A primeira vez que eu o vi tocar foi no casamento do Shorther, e devo ser honesto com o fato de que não prestei muita atenção, isso porque eu já estava bêbado antes mesmo da festa começar. A segunda vez foi em uma apresentação que Shorther insistiu que eu fosse, já que, primeiro, sua esposa não poderia comparecer, segundo, ele tinha um ingresso sobrando e, terceiro, piano e baixo são quase a mesma coisa — de onde ele tirou isso?

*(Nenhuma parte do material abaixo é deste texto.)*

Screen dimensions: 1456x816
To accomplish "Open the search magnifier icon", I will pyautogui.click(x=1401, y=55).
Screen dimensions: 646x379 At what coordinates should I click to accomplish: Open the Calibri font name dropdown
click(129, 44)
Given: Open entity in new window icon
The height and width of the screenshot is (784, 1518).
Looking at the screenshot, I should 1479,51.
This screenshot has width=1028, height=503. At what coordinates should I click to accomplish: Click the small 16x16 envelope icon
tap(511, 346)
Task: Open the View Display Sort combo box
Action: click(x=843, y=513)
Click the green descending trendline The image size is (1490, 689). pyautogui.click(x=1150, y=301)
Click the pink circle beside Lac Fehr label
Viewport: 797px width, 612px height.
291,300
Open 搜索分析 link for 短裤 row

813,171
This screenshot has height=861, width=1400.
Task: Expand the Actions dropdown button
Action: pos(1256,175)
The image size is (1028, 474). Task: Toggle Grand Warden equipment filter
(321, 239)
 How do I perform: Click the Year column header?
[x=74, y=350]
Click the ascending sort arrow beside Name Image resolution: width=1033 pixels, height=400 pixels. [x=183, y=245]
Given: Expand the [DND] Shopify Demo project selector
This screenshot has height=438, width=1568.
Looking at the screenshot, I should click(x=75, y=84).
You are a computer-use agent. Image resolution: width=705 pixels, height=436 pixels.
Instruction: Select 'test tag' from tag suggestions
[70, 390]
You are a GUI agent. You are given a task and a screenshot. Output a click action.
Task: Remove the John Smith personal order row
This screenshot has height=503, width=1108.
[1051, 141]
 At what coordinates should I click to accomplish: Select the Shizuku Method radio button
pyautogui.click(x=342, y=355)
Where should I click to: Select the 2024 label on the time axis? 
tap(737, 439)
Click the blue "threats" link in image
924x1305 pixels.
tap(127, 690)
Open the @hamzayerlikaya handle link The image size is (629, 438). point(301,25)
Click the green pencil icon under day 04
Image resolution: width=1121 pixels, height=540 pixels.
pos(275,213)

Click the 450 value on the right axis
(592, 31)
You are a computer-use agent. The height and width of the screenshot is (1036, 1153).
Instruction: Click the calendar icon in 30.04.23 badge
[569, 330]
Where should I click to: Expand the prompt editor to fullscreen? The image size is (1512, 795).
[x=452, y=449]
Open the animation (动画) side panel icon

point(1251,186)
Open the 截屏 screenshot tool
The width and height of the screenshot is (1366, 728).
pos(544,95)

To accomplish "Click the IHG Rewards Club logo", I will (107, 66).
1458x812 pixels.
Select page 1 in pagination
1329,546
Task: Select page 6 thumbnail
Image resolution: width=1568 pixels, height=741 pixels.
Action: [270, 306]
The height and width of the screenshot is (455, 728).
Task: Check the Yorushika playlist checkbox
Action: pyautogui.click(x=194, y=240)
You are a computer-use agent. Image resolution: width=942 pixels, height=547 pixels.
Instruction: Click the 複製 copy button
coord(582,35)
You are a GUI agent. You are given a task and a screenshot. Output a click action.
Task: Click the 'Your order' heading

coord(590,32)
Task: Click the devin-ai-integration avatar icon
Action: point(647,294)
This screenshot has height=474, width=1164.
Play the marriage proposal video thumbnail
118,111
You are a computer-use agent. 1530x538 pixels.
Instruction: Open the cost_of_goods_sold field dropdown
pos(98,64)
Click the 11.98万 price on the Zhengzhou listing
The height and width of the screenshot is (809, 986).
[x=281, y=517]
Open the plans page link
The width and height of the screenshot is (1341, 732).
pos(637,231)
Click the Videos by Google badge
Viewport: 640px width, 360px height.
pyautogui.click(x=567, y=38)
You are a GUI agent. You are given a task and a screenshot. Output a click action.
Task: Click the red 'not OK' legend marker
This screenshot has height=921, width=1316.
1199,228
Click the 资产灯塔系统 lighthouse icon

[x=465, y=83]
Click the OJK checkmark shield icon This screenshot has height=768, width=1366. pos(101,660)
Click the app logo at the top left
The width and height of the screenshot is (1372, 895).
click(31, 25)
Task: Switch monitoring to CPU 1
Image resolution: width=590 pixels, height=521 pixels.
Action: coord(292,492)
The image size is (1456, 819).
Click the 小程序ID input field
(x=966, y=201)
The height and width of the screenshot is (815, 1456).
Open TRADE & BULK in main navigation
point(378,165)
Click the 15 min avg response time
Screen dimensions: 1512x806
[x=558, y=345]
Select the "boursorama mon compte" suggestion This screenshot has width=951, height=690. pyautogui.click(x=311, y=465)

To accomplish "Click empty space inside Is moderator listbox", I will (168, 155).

É engraçado pensar sobre isso agora porque não consigo entender como não prestei atenção nele na primeira vez. Como não me dei conta da vibração no ar, da velocidade com que seus dedos se movem ou em como seu corpo se curva de forma sútil em direção ao piano. Em como ele fecha os olhos por um breve segundo a mais quando atinge partes da música que gosta ou como sua respiração se altera insanamente quando para de tocar. Em como seus olhos brilham, seus lábios se apertam e um sorriso minúsculo surge no canto de sua boca. Tipo, como eu não me dei conta disso antes?

Mas mais importante do que isso, agora, o que eu realmente gostaria de entender, é como caralhos eu não me dei conta do erro enorme que iria cometer antes de tê-lo cometido.

Afasto o rosto devagar ainda sentindo o calor e a surpresa da boca de Eiji formigar sobre a minha própria. Seus olhos castanhos me encaram espantados por um breve momento.

— Eu... — gaguejo quando seu semblante se fecha de forma abrupta.

— Nossa aula acabou — interrompe ele, se afastando de mim, colocando-se de pé, encarando o lado oposto da sala.

Merda, merda, merda! Onde eu tava com a porra da cabeça?!

— Eiji, eu...

Nossa aula acabou, Liam — sibila de forma áspera, fazendo com que meu estômago afunde enquanto ele segue em direção a porta do loft.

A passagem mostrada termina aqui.